Marques refere que a menor presença humana no acto de compra “conduz, em alguns contextos e em alguns grupos, ao alargamento dos sentimentos de solidão”. É na oposição a este fenómeno que Lino Ferreira coloca o comércio de rua.
“A grande vantagem é um atendimento mais personalizado, com qualidade, com pessoas a atender, falando olhos nos olhos”, diz, mantendo que a proximidade ganha força por ser o oposto de um modelo “fora de tudo aquilo que é a lógica do ser humano”.
Marques não dá por certa a normalização do self checkout por cansaço.
“Uma implementação defeituosa, impositiva, ou com falhas recorrentes tenderá a produzir um elevado nível de resistência, reclamação e insatisfação por parte dos consumidores”, acredita.
José Carlos Marques, director da Escola de Educação e Ciências Sociais (ESECS), da Universidade de Leiria e Oeste, professor doutorado em Sociologia
Existe um nome para o fenómeno de transferir para o cliente tarefas que eram trabalho pago? Como é que a sociologia o descreve?

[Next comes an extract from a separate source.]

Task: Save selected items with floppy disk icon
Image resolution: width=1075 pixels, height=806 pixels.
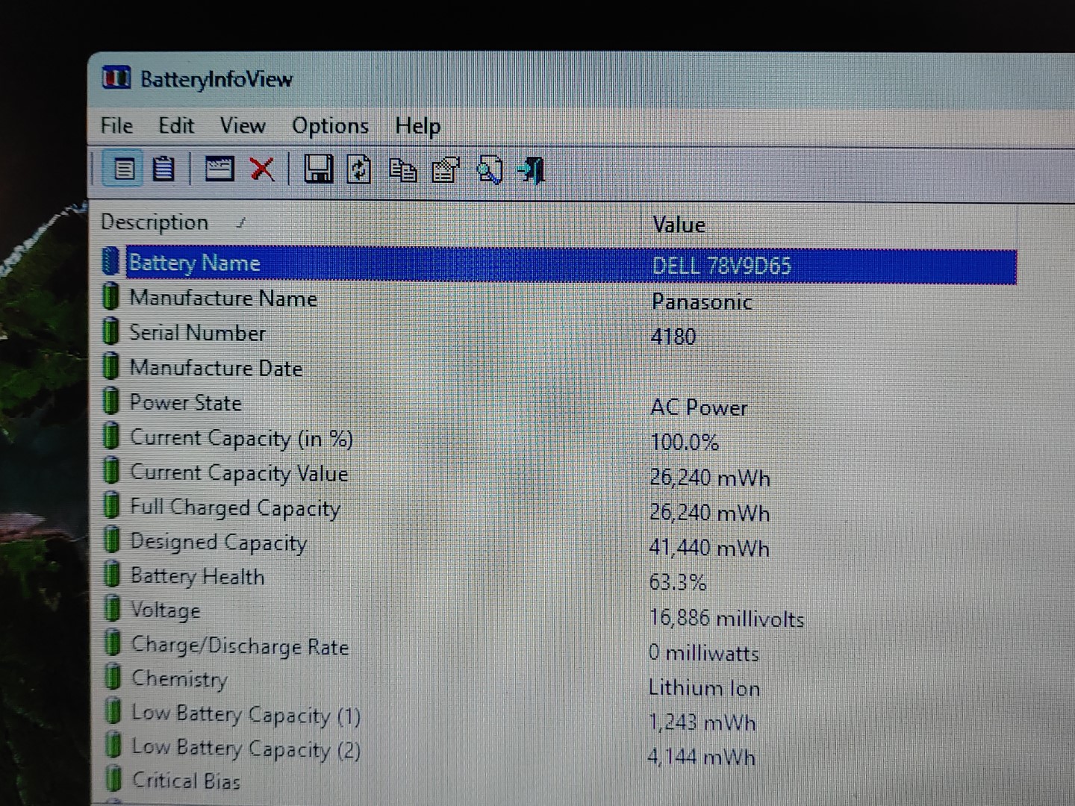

A análise do processo de transferência para o consumidor de tarefas que, habitualmente, eram desempenhadas por trabalhadores remunerados pelas organizações tem sido, há vários anos, objeto de estudo por parte de sociólogos do trabalho, do consumo e das organizações. Para analisar esta realidade, têm sido propostos diversos conceitos, cada um deles enfatizando aspetos particulares e partindo de referenciais teóricos nem sempre coincidentes. A ‘mobilização do trabalho dos clientes’ (mise au travail des clientes, Guillaume Tiffon), ‘o trabalho de consumo’ (‘consumption work,’ Miriam Glucksmann), ou ‘pseudoautomatização’ (‘pseudo automation’, Pegah Moradi, et al.), são alguns dos conceitos avançados para descrever as particularidades das transformações observadas na relação entre produção e consumo. No essencial, estas alterações já haviam sido antevistas por Alvin Toffler, em 1980, no seu livro ‘A terceira vaga’, quando propôs o termo prosumidor para descrever a situação em que os indivíduos produziriam os bens e serviços destinados ao seu próprio consumo, registando-se, assim, o progressivo esbatimento da divisão clássica entre produtores e consumidores, passando estes últimos a ser integrados no próprio processo de geração de valor. É necessário reconhecer que o trabalho associado ao consumo não constitui uma característica recente, embora tenha conhecido uma expansão acelerada nos últimos anos, em consequência das transformações socioeconómicas e da inovação tecnológica. Como observa, por exemplo, Glucksmann, são cada vez menos os bens e serviços que chegam aos consumidores num estado que permita a sua utilização imediata, sem necessidade de qualquer ação adicional. Pelo contrário, é cada vez mais frequente exigir-se ao consumidor algum tipo de trabalho antes de este poder consumir os bens e/ou serviços que adquiriu, sendo que a parcela de atividade que requerem a participação ativa dos consumidores finais tem vindo a expandir-se (há mesmo empresas que fazem assentar o seu modelo de negócio precisamente na intervenção crescente do consumidor, como sucede, por exemplo, com algumas empresas dedicadas à venda de mobiliário cuja montagem é transferida para o próprio consumidor).